[Click-target data]
◆ ◆ ◆

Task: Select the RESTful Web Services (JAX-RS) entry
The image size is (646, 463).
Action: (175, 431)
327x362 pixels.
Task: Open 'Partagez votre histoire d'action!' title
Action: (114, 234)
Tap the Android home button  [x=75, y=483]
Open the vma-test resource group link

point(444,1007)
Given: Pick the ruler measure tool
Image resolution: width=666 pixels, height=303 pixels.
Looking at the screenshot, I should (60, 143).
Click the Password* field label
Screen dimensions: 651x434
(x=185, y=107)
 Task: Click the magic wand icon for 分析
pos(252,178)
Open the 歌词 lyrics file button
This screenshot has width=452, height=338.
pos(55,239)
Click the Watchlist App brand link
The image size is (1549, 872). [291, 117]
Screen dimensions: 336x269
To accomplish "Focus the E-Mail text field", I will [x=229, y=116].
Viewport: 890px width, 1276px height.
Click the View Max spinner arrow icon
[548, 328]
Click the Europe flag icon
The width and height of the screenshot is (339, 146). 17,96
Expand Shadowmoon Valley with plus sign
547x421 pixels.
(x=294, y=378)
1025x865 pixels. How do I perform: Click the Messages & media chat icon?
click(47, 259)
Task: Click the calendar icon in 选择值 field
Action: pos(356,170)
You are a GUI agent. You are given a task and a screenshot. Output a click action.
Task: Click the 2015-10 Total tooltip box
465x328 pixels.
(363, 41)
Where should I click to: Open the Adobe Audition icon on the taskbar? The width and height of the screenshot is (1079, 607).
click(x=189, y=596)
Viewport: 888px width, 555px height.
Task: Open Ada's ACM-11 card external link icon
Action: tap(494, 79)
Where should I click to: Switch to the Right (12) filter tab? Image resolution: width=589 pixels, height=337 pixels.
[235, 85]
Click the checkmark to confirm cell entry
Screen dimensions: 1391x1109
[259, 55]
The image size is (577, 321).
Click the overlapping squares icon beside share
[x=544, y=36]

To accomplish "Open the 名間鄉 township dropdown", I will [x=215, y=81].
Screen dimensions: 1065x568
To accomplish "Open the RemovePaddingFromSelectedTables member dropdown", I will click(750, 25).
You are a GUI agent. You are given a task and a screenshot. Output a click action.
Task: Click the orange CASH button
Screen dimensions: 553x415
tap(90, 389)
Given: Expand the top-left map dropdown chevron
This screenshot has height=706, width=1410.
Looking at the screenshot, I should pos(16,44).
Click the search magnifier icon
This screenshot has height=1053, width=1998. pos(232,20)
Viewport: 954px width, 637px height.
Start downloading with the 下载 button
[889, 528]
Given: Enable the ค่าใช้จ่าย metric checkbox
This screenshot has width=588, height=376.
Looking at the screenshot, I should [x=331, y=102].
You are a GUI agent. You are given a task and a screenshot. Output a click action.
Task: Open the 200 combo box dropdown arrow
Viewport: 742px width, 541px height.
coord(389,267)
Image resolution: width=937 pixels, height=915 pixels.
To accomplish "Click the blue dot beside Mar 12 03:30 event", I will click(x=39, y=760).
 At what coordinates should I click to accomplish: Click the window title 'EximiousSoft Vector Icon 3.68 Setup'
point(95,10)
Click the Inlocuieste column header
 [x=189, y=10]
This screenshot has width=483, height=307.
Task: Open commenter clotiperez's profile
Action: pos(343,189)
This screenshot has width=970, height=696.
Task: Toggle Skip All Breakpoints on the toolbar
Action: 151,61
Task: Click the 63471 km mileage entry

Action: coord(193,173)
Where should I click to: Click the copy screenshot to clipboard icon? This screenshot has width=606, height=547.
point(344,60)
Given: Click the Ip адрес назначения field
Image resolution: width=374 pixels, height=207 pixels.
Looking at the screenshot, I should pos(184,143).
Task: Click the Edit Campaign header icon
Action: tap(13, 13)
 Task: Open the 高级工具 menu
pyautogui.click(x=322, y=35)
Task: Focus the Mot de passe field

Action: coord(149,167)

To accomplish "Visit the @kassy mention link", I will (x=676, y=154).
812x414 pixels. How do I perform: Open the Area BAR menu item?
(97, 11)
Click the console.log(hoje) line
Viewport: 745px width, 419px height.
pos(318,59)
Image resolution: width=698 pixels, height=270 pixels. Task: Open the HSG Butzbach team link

◆ ◆ ◆

Copy the material without alteration, beginning with the line that contains "will (x=676, y=154)." and continuing through its final line.

*SOLUTION FOR THIS TASK*:
To accomplish "Visit the @kassy mention link", I will (x=676, y=154).
812x414 pixels. How do I perform: Open the Area BAR menu item?
(97, 11)
Click the console.log(hoje) line
Viewport: 745px width, 419px height.
pos(318,59)
Image resolution: width=698 pixels, height=270 pixels. Task: Open the HSG Butzbach team link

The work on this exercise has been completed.